Duncan seals West's victory with big plays down the stretch
Posted: Monday February 16, 2004 1:42AM; Updated: Monday February 16, 2004 2:28AM
By Marty Burns, SI.com
LOS ANGELES -- Shaquille O'Neal might have taken home MVP honors at Sunday's NBA All-Star Game. But Tim Duncan is still the reigning two-time league MVP.
Duncan's eight-foot jumper off the backboard with 26.1 seconds left put the West ahead to stay en route to a 136-132 victory. The 7-foot Spurs forward then helped seal the victory with some alert defense and a timely free throw. Thanks in large part to his large effort down the stretch, the West escaped with a 136-132 victory.
"Tim did what he did for us this summer in Puerto Rico, and what he's done for San Antonio all these years," said Sonics guard Ray Allen. "He's just solid down the stretch. You get him the ball and he gets you a basket."
Duncan's big shot came after Tracy McGrady had hit a free throw to put the East ahead 132-131. Coming off a set play drawn up in the ensuing timeout by Western Conference coach Flip Saunders, Duncan found himself in the low block against 6-foot-11 Hornets center Jamaal Magloire. With the Staples Center crowd on edge, he spun and calmly banked in an eight-foot jumper.
"It was a play that Flip drew up with a lot of options to it," Duncan said. "I was just one of the options. Shaq was the first one, Ray was the second and I was kind of the third."

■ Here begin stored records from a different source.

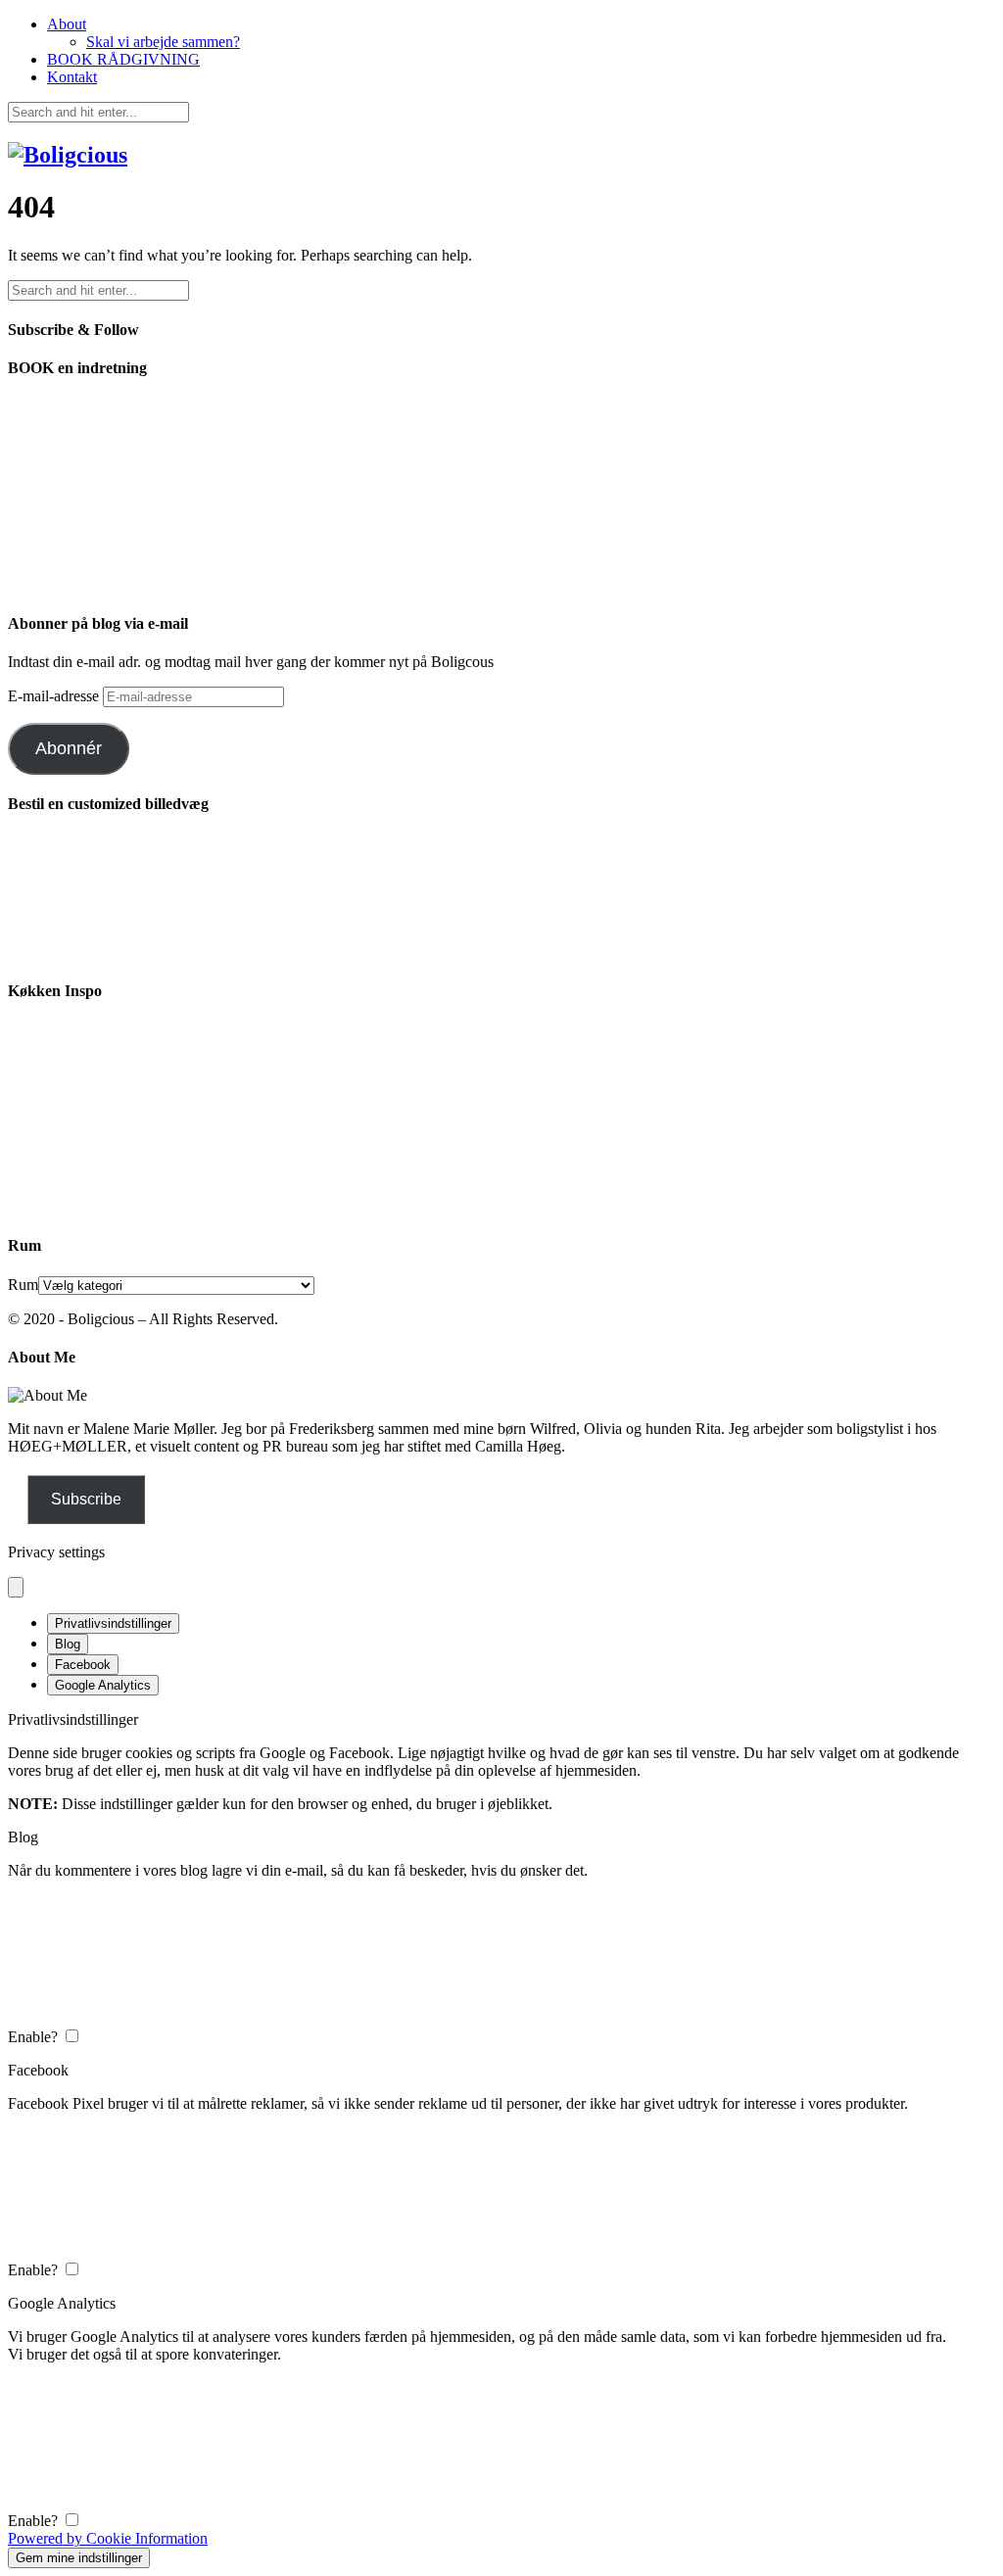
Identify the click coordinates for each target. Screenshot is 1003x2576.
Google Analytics (103, 1685)
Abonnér (68, 748)
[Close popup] (16, 1587)
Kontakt (72, 77)
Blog (67, 1644)
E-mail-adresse (55, 696)
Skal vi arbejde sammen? (163, 41)
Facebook (83, 1664)
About (66, 24)
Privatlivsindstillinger (113, 1623)
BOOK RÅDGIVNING (123, 59)
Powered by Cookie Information (108, 2538)
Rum (23, 1284)
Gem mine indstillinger (79, 2558)
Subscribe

In the locker room a few minutes later, Saunders said the play was designed all along for Duncan. But it would be typical of the low-key Duncan to deflect credit. Especially on Shaq's big night.
At any rate, Duncan then helped thwart the East's final chance to win the game. After a timeout, McGrady ran a pick-and-roll with Jermaine O'Neal on top. With Shaq coming out to defend, McGrady saw Jermaine O'Neal rolling toward the rim and tried to lob a pass to the 6-foot-11 Pacers star.
Reading the play like a cornerback, Duncan slid over just in time. O'Neal bobbled the ball out of bounds, and with a favorable call from the refs, the West had the lead and possession with 15.8 seconds left. After a pair of Allen free throws and a missed three-point attempt by Michael Redd, Duncan then iced the game with a foul shot to put the West up four with 2.1 seconds left.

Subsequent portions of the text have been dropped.